Climate data for Evrotas (National Observatory of Athens) 224 m a.s.l, (2020–2024)
| Month | Jan | Feb | Mar | Apr | May | Jun | Jul | Aug | Sep | Oct | Nov | Dec | Year |
| Record high °C (°F) | 25.4 (77.7) | 28.7 (83.7) | 32.5 (90.5) | 36.5 (97.7) | 42.8 (109.0) | 46.6 (115.9) | 47.0 (116.6) | 47.4 (117.3) | 42.1 (107.8) | 39.6 (103.3) | 34.5 (94.1) | 27.6 (81.7) | 47.4 (117.3) |
| Mean daily maximum °C (°F) | 17.4 (63.3) | 19.2 (66.6) | 20.5 (68.9) | 26.3 (79.3) | 31.8 (89.2) | 37.1 (98.8) | 40.7 (105.3) | 39.8 (103.6) | 35.4 (95.7) | 30.2 (86.4) | 24.0 (75.2) | 19.1 (66.4) | 28.5 (83.2) |
| Daily mean °C (°F) | 10.1 (50.2) | 11.1 (52.0) | 12.3 (54.1) | 16.8 (62.2) | 21.4 (70.5) | 26.3 (79.3) | 29.5 (85.1) | 29.0 (84.2) | 25.3 (77.5) | 20.6 (69.1) | 15.9 (60.6) | 12.1 (53.8) | 19.2 (66.6) |
| Mean daily minimum °C (°F) | 2.8 (37.0) | 2.9 (37.2) | 4.1 (39.4) | 7.3 (45.1) | 11.0 (51.8) | 15.6 (60.1) | 18.3 (64.9) | 18.1 (64.6) | 15.1 (59.2) | 11.1 (52.0) | 7.7 (45.9) | 5.1 (41.2) | 9.9 (49.9) |
| Record low °C (°F) | −6.5 (20.3) | −5.1 (22.8) | −2.5 (27.5) | −1.0 (30.2) | 5.8 (42.4) | 9.3 (48.7) | 12.7 (54.9) | 15.0 (59.0) | 8.0 (46.4) | 5.8 (42.4) | −0.5 (31.1) | −2.6 (27.3) | −6.5 (20.3) |
| Average rainfall mm (inches) | 101.2 (3.98) | 38.2 (1.50) | 56.4 (2.22) | 27.8 (1.09) | 21.6 (0.85) | 34.9 (1.37) | 10.2 (0.40) | 25.1 (0.99) | 39.3 (1.55) | 64.6 (2.54) | 98.9 (3.89) | 96.3 (3.79) | 614.5 (24.17) |
Source 1: Hydro Meteorological station of Evrotas, National Observatory of Athens (Mar 2020 - Jul 2024)
Source 2: Precipitation from Sparta N.O.A station

===Highest temperatures recorded===
Below a list of the highest temperatures ever recorded in the Evrotas Valley. The Evrotas and Kelefina stations are non WMO stations.

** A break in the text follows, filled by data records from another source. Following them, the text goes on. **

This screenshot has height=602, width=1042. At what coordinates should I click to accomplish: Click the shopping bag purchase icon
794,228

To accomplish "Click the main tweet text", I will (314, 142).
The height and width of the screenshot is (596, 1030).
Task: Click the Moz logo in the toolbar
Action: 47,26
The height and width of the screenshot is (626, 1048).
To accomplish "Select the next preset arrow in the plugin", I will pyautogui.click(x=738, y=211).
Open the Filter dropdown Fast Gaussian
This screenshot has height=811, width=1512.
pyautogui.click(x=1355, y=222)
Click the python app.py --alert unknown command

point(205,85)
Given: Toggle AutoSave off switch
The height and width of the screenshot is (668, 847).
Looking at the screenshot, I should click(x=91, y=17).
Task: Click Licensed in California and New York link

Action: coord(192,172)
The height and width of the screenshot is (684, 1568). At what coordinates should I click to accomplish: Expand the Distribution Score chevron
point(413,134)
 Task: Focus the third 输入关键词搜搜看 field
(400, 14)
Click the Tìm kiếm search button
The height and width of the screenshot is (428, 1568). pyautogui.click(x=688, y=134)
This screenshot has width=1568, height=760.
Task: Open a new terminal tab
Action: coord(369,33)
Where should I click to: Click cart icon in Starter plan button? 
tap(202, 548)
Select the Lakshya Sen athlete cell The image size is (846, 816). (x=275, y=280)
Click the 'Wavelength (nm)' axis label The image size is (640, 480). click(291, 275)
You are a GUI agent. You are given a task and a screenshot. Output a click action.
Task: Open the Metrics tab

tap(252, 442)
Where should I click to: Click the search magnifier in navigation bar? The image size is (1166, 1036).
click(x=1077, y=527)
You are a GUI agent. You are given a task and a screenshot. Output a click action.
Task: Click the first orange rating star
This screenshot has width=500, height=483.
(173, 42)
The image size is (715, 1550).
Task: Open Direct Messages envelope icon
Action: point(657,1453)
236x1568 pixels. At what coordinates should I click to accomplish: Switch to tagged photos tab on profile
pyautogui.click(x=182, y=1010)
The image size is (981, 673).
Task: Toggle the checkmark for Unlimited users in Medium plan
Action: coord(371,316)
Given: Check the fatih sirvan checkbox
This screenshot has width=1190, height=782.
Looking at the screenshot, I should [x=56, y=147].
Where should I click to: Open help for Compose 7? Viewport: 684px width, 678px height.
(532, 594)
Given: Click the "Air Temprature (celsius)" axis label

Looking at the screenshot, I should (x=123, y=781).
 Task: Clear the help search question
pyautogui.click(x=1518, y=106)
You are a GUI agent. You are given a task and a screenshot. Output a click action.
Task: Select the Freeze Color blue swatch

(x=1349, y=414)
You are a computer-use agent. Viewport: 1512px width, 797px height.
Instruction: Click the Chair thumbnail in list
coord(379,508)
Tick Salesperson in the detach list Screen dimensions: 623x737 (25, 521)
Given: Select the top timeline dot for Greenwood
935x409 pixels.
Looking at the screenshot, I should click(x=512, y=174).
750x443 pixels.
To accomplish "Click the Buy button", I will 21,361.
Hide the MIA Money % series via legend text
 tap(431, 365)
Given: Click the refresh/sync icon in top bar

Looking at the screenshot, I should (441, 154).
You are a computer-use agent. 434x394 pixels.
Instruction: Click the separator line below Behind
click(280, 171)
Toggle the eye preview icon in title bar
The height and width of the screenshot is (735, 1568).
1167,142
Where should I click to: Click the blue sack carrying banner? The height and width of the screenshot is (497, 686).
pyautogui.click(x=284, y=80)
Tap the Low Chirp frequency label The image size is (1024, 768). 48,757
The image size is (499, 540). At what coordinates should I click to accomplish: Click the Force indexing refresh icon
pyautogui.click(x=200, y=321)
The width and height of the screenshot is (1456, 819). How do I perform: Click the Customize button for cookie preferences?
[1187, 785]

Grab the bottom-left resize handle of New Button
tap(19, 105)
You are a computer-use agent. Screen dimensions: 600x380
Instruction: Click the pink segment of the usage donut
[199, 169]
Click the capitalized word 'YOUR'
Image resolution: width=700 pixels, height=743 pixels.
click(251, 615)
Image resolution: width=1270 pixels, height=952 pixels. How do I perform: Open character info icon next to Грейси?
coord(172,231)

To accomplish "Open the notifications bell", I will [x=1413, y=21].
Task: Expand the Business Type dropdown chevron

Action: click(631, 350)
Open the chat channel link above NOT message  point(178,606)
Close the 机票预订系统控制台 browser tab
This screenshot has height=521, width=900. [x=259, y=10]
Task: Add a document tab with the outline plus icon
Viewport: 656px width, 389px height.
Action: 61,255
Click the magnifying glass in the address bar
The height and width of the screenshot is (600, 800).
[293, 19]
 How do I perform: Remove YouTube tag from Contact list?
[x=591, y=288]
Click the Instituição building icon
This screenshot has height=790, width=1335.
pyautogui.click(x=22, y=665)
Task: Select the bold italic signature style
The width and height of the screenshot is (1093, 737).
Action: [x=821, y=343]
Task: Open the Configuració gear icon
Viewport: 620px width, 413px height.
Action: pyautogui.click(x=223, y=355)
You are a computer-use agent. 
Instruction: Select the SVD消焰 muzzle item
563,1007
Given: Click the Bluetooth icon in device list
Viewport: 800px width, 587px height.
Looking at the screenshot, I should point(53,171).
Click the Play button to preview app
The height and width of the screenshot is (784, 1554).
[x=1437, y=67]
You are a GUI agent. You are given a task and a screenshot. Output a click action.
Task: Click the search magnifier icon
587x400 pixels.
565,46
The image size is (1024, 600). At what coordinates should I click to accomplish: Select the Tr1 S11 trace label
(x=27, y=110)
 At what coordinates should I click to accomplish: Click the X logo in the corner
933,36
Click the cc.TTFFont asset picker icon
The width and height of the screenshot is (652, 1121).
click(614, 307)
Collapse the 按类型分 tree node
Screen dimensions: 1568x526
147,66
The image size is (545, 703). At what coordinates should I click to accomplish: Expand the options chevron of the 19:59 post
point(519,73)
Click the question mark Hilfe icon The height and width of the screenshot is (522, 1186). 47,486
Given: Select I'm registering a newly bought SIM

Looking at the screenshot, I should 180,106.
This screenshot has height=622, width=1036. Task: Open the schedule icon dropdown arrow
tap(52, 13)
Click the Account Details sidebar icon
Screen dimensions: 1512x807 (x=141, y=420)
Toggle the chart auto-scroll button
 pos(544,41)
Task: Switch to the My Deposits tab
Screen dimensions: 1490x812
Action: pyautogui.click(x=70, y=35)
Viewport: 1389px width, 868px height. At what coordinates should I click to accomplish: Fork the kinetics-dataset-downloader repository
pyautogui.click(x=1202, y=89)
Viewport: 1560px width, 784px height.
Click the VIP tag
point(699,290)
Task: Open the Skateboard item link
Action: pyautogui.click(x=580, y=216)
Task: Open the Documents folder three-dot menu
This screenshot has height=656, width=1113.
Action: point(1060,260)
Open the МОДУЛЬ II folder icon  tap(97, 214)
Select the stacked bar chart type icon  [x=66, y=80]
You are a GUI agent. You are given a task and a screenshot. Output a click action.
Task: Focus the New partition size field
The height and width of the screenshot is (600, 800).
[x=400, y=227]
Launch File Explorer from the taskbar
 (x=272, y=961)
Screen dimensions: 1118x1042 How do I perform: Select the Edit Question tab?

| Temperature | Location | Date Recorded |
|---|---|---|
| 47.4 °C (117.3 °F) | Evrotas | August 3, 2021 |
| 47.1 °C (116.8 °F) | Kelefina | July 30, 2021 |
| 47.0 °C (116.6 °F) | Evrotas | July 22, 2023 |
| 46.6 °C (115.9 °F) | Evrotas | June 12, 2024 |
| 46.4 °C (115.5 °F) | Gytheio | July 23, 2023 |
| 46.3 °C (115.3 °F) | Evrotas | August 2, 2021 |
| 46.3 °C (115.3 °F) | Evrotas | August 4, 2021 |
| 46.2 °C (115.2 °F) | Evrotas | July 23, 2023 |
| 46.0 °C (114.8 °F) | Sparta | August 24, 1924 |
| 45.9 °C (114.6 °F) | Evrotas | July 26, 2023 |

==Ecosystem==

The past few years the river has been littered with garbage while problems with animal overeating is affecting the valley. In January 2011 thousands of fish were found dead at the banks of the Evrotas River.